**Work to be completed:** Working from the entries that follow, retype each one without any alteration.
Source data Start Marker
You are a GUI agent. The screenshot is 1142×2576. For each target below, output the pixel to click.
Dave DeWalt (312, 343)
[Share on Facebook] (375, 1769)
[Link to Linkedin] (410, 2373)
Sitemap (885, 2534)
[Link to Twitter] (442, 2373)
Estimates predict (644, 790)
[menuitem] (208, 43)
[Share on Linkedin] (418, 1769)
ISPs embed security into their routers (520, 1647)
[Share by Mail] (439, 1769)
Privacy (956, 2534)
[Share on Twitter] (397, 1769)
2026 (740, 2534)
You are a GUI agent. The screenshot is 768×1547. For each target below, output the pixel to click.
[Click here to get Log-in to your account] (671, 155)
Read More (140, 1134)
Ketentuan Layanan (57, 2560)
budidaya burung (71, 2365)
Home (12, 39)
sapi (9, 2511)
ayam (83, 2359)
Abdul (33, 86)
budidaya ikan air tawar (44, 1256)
Source data End Marker
**Output for this exercise:**
You are a GUI agent. The screenshot is 1142×2576. For each target below, output the pixel to click.
Dave DeWalt (312, 343)
[Share on Facebook] (375, 1769)
[Link to Linkedin] (410, 2373)
Sitemap (885, 2534)
[Link to Twitter] (442, 2373)
Estimates predict (644, 790)
[menuitem] (208, 43)
[Share on Linkedin] (418, 1769)
ISPs embed security into their routers (520, 1647)
[Share by Mail] (439, 1769)
Privacy (956, 2534)
[Share on Twitter] (397, 1769)
2026 (740, 2534)
You are a GUI agent. The screenshot is 768×1547. For each target below, output the pixel to click.
[Click here to get Log-in to your account] (671, 155)
Read More (140, 1134)
Ketentuan Layanan (57, 2560)
budidaya burung (71, 2365)
Home (12, 39)
sapi (9, 2511)
ayam (83, 2359)
Abdul (33, 86)
budidaya ikan air tawar (44, 1256)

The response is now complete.